… and how we make it work in the real world
In 2009, Kevin Ashton, cofounded the Auto-ID Center at the Massachuetts Institute of Technology (MIT), first coined the phrase “The Internet of Things” which referred to a vision of the future where our domestic lives would intersect with connected technology. The Internet would one day be not solely about information, but also solid, real things; with the likes of Google Glass, smart home appliances, 3D printers and Amazon-created flying drones, it seems that vision may be well on its way to reality sooner than many had expected.
This vision segues rather elegantly with our industry. The field of building management systems (BMS) is ever-expanding as people become more comfortable with the notion of interconnected services and also as technology speeds up to make integration more of a value proposition.
That’s when we hit something of a brick wall – if you collate data on that scale you end up with, surprise surprise, an unwieldy shed-load of data and no way to really monitor or act upon it
BMS are fundamentally used to control varying aspects of a building’s automated processes from one controlling system. For example heating, smoke control, fire alarms, comfort ventilation, security monitoring and access control can all be run through the same control mechanisms, with obvious cost savings in terms of hardware, software, installation and operational understanding/maintenance.
Monitoring systems for the likes of energy usage can make for ever more efficient buildings, especially as such monitoring increases in resolution. It’s one thing to know how much energy the building uses, but what if we knew how much over the course of a day, or which floors use most? Simple enough, and with BMS a feedback response can be initiated – why heat an unoccupied floor overnight?

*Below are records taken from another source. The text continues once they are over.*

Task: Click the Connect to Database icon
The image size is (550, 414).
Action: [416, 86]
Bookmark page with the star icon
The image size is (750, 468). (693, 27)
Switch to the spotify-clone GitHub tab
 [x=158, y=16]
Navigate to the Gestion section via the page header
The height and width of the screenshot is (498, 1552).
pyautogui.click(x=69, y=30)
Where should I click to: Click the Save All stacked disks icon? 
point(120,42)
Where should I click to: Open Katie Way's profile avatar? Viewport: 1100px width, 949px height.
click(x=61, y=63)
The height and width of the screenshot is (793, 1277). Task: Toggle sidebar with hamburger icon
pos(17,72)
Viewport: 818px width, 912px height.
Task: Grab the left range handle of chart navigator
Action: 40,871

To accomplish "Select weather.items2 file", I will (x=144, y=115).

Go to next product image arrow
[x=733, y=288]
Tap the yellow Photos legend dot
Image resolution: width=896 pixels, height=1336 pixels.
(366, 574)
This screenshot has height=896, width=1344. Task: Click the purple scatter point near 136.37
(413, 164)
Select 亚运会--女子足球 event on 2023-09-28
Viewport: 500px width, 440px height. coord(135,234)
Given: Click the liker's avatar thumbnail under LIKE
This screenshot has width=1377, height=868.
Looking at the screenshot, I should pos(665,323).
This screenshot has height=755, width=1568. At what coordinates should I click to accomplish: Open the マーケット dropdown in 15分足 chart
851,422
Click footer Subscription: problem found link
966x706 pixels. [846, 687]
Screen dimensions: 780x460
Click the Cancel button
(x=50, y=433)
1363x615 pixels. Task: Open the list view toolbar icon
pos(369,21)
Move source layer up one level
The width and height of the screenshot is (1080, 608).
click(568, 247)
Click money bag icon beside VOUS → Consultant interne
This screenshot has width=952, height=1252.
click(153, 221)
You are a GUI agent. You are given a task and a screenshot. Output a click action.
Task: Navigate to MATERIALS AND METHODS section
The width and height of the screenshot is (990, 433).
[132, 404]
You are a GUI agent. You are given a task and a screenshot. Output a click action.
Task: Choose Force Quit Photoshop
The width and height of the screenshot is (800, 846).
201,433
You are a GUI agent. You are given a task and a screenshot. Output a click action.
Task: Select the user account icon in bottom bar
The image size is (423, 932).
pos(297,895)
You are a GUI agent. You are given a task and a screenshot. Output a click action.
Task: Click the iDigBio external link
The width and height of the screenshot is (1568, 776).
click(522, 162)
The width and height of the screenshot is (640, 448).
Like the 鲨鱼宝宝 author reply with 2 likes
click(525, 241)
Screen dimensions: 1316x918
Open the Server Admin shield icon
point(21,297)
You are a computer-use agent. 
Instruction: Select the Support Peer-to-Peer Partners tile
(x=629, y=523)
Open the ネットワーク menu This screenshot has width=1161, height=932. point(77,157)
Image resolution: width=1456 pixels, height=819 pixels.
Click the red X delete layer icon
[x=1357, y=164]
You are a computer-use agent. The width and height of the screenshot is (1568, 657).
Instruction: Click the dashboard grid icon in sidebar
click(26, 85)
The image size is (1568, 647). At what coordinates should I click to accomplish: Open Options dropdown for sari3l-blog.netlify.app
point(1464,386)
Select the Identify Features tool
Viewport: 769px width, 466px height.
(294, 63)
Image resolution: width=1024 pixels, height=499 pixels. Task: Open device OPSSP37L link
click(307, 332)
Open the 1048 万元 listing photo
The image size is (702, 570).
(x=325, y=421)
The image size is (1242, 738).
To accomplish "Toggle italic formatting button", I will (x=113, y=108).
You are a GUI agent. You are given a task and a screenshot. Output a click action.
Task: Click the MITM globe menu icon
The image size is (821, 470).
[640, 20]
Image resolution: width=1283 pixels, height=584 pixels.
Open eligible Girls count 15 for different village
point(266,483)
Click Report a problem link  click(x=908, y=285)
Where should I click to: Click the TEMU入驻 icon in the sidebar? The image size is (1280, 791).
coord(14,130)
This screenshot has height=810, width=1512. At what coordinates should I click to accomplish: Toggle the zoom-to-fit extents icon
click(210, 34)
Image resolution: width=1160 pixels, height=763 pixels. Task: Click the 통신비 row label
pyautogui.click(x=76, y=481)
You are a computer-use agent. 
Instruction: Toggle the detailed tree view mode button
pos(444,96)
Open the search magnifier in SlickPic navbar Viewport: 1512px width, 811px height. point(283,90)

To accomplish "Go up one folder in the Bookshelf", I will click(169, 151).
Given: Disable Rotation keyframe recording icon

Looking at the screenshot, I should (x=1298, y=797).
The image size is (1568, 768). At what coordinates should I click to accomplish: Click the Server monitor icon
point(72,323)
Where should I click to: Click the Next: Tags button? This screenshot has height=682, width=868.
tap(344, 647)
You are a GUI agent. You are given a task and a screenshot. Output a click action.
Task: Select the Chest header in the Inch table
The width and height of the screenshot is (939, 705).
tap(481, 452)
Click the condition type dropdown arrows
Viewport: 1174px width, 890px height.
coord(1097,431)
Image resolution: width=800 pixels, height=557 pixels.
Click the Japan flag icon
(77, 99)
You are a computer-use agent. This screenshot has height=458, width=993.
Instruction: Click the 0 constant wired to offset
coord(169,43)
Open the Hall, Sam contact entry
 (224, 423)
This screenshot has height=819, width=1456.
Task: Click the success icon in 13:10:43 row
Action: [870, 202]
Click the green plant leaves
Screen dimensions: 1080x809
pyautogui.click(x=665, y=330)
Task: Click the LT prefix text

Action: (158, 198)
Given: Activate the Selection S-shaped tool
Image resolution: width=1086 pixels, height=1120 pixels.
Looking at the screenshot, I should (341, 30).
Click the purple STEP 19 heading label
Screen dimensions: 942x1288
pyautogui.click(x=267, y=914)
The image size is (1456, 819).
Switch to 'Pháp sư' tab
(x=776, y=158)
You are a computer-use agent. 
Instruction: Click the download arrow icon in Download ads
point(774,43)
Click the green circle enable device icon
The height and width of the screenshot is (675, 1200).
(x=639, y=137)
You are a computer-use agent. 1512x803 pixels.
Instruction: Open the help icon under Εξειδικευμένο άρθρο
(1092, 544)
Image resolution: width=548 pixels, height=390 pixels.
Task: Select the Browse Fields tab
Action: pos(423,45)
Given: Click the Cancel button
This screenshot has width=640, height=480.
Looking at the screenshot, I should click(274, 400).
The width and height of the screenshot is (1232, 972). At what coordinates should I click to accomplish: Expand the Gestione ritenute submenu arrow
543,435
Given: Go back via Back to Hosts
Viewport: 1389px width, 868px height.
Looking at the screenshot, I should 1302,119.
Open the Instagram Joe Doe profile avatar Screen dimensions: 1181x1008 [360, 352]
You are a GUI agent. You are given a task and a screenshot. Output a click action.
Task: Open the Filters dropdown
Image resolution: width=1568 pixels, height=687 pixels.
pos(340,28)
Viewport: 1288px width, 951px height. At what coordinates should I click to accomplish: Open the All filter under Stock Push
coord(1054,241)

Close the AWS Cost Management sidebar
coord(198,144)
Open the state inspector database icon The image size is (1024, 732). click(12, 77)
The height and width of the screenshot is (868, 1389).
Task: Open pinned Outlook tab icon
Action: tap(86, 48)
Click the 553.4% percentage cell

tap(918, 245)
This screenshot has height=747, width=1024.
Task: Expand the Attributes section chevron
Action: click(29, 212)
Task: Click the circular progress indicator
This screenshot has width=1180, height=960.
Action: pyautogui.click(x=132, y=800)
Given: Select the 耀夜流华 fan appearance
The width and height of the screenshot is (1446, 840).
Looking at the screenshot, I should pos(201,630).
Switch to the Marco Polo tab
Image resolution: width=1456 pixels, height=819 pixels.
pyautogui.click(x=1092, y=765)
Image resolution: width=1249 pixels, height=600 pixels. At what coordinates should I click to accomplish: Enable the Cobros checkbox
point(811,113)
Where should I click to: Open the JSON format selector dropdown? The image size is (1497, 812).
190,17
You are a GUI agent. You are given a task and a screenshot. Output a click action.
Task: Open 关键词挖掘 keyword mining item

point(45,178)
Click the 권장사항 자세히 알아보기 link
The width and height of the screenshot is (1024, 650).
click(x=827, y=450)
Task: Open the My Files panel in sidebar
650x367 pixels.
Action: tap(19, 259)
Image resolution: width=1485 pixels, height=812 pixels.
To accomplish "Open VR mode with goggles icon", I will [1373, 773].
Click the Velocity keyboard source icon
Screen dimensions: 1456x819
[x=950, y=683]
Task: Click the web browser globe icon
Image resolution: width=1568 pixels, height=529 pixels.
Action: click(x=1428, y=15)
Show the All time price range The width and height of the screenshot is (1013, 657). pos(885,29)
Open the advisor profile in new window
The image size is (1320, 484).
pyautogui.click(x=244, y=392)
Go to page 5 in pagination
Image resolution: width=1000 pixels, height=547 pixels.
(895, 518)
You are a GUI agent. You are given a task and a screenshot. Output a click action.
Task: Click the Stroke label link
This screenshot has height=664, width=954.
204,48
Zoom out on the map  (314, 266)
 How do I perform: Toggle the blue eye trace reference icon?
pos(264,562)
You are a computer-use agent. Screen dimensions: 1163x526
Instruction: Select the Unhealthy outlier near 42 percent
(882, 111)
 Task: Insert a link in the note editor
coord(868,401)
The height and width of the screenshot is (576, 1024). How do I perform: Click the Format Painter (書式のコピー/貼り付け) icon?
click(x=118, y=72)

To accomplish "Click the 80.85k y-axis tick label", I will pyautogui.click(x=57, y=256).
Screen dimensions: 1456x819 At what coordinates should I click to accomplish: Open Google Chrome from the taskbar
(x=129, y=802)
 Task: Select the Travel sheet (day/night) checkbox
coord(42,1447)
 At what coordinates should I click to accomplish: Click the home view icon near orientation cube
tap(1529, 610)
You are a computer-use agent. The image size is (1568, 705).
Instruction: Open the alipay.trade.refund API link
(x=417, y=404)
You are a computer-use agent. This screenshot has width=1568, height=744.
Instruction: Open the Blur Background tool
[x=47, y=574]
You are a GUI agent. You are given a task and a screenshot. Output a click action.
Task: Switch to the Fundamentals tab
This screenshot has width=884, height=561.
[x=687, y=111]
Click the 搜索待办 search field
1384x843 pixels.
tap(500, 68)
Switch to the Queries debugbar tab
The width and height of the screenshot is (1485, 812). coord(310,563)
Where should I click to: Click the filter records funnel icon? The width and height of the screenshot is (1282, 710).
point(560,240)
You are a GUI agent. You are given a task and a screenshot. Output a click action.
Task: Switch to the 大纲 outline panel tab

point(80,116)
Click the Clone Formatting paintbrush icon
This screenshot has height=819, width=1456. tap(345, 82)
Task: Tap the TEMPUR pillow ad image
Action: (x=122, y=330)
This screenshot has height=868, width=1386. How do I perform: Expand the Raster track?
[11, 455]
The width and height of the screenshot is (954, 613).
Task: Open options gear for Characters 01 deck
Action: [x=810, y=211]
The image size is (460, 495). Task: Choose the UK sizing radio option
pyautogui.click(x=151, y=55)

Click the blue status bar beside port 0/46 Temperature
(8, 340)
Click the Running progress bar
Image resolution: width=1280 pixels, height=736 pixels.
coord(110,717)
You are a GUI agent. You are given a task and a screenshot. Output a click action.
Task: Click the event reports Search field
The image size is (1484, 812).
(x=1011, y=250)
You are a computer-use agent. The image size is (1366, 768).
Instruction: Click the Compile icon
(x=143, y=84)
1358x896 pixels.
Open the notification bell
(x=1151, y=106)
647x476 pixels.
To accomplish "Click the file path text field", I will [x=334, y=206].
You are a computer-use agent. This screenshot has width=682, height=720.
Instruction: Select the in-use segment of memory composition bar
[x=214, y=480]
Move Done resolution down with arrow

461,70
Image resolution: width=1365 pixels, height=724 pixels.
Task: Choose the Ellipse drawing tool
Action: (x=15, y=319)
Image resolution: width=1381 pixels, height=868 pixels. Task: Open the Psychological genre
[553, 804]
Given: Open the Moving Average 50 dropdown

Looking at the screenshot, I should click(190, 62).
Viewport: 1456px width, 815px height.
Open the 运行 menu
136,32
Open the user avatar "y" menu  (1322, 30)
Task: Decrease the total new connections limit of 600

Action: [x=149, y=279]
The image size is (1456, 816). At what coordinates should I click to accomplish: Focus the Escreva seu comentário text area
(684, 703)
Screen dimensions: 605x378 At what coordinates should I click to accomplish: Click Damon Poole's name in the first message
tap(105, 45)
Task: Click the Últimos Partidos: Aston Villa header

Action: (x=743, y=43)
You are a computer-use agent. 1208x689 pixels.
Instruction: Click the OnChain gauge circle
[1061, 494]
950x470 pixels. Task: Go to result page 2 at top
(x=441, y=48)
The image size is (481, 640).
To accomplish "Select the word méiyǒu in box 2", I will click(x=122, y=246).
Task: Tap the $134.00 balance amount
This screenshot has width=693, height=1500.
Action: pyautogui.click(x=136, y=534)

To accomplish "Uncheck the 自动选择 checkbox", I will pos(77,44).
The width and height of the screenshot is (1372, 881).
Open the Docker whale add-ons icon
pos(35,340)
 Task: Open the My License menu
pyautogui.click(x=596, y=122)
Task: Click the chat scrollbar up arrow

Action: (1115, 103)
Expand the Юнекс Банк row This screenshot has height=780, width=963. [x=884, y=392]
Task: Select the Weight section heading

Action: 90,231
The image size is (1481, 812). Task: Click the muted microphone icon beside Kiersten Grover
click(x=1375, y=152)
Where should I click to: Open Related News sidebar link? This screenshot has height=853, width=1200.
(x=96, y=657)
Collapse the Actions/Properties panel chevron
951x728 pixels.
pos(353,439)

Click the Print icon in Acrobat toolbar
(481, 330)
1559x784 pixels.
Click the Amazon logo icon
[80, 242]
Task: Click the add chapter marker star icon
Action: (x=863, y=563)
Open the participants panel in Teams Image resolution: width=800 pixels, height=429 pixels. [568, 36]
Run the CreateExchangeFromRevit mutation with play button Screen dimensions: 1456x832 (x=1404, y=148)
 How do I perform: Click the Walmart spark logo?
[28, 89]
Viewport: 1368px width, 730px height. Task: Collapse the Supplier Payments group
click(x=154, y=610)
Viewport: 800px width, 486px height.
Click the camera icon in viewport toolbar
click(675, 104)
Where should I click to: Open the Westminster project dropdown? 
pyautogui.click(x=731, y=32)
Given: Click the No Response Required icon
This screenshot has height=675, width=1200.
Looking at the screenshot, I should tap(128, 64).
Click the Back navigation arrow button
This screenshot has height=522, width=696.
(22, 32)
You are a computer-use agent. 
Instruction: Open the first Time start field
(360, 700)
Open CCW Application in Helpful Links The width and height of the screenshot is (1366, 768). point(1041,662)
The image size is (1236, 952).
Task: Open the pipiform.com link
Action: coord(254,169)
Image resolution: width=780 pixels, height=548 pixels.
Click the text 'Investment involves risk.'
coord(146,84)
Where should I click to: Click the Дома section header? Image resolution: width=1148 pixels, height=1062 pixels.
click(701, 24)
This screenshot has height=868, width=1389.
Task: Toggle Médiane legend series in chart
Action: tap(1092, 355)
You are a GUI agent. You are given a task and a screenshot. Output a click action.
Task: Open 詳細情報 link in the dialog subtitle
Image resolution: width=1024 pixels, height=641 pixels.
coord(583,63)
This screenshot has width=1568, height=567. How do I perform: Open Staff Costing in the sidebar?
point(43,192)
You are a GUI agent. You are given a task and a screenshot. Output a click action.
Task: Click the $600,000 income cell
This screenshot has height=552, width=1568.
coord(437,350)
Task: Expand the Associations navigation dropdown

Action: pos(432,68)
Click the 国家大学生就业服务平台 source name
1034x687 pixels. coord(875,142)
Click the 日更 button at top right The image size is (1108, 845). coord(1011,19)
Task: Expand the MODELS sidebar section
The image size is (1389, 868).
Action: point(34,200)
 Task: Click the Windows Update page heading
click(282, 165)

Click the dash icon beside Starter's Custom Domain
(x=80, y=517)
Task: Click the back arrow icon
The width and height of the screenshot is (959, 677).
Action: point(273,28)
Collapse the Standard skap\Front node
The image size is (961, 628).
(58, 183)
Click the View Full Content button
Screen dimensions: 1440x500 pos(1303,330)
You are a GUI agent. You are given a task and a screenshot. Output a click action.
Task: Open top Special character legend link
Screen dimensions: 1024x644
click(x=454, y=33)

The next step is monitoring interconnected individual rooms, corridors or appliances to see how they work together, over time or at a given instance, for insightful data gathering – the true Internet of buildings. But that’s when we hit something of a brick wall – if you collate data on that scale you end up with, surprise surprise, an unwieldy shed-load of data and no way to really monitor or act upon it.
In addition, we like to think of the Internet as this wonderful convenience but security is a real concern – with everything from the NSA to PlayStation proving that online data might not be as secure as we imagine it’s important to realise that as the i=Internet starts to take physical form, so security issues manifest in more tangible ways too.
That’s why I’m an advocate of intelligent buildings as far as it’s practical, and as far as they serve us human beings and not the other way around. Modern BMS is something we’re seeing specified more and more, and the right approach is to consider what technology is cost effective and what technology will really help the building owner and other stakeholders going forward.
In Songdo, South Korea, they’re building a so-called “smart city” of interconnected buildings, appliances and services, and I’m intrigued to know how that turns out. As data management gets cleverer so our business’ attitude will adapt with it, but for now we’re keeping our BMS feet firmly on the ground.